Matmos The Rose Has Teeth in the Mouth of a Beast

Matmos The Rose Has Teeth in the Mouth of a Beast
The latest album from Matmos consists of a series of sound portraits of historical figures. These musical biographies take on a life of their own when one considers that Drew Daniel and Martin Schmidt re-enacted events from the lives of people they admire to create this conceptual masterpiece; using objects that are reminiscent of the subject’s life and work, field recordings were made, edited, twisted, and mixed into the brilliant songs on this album. The results are as dark and unorthodox as much of the duo’s previous work, but with a more prominent sense of rhythm permeating the record. "Steam and Sequins for Larry Levan” is a disco hustle that pays homage to the legendary ’80s NYC DJ. "Tract for Valerie Solanas”, which makes use of an inflated cow uterus to produce "vaginal farts,” is a tribute to the radical feminist and author who shot Andy Warhol. "Semen Song for James Bigood,” another tribute, this time to the ’60s gay porn director, contains samples of semen sounds and recordings of anonymous sex at San Francisco’s Bear Festival. Most enjoyable is "Public Sex for Boyd McDonald,” is a ’70s porno groove containing a sample of Drew getting burned by a cigarette before the song dissolves into the misty air of the night.

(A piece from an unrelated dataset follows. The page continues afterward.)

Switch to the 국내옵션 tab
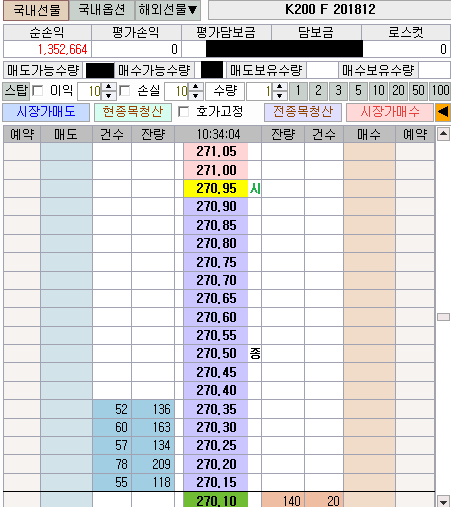 pos(102,10)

When you play these songs live, do you plan to do the re-enactments as well? Daniel: Yeah, I mean it depends on the space, of course. We’re going to do a concert this Friday where when we play the Valerie Solanas song, we’re going to play a uterus live… Martin’s teaching a course at the art institute, so we’ve got 20 of his students drumming with us for the Burroughs song.

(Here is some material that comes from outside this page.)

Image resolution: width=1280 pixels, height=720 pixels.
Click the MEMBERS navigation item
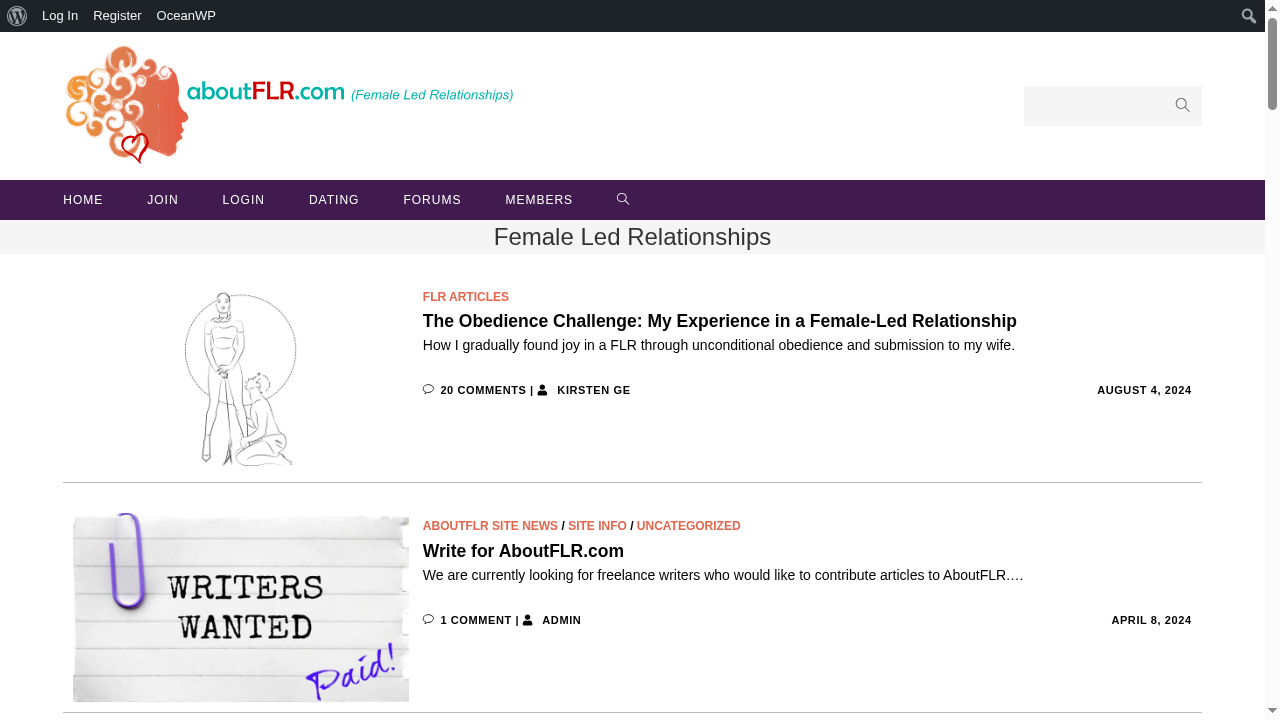tap(538, 199)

What scenes informed you early in your career? Schmidt: Noise music really. I used to run a gallery where we hosted where we had noise bands every week — a sort of scene. We definitely come up out of — and I say we because I think that this is true for both of us — not knowing how to play music. And I’m not sure that it’s any different now than it was then. That’s why improv is so important to us… Daniel: Mine is the punk rock scene of Louisville, Kentucky. That’s where I come from and like Martin was saying, a certain kind of ignorance of how to play real music leads you, if you want to make sound, with other ways to do that. (Matador)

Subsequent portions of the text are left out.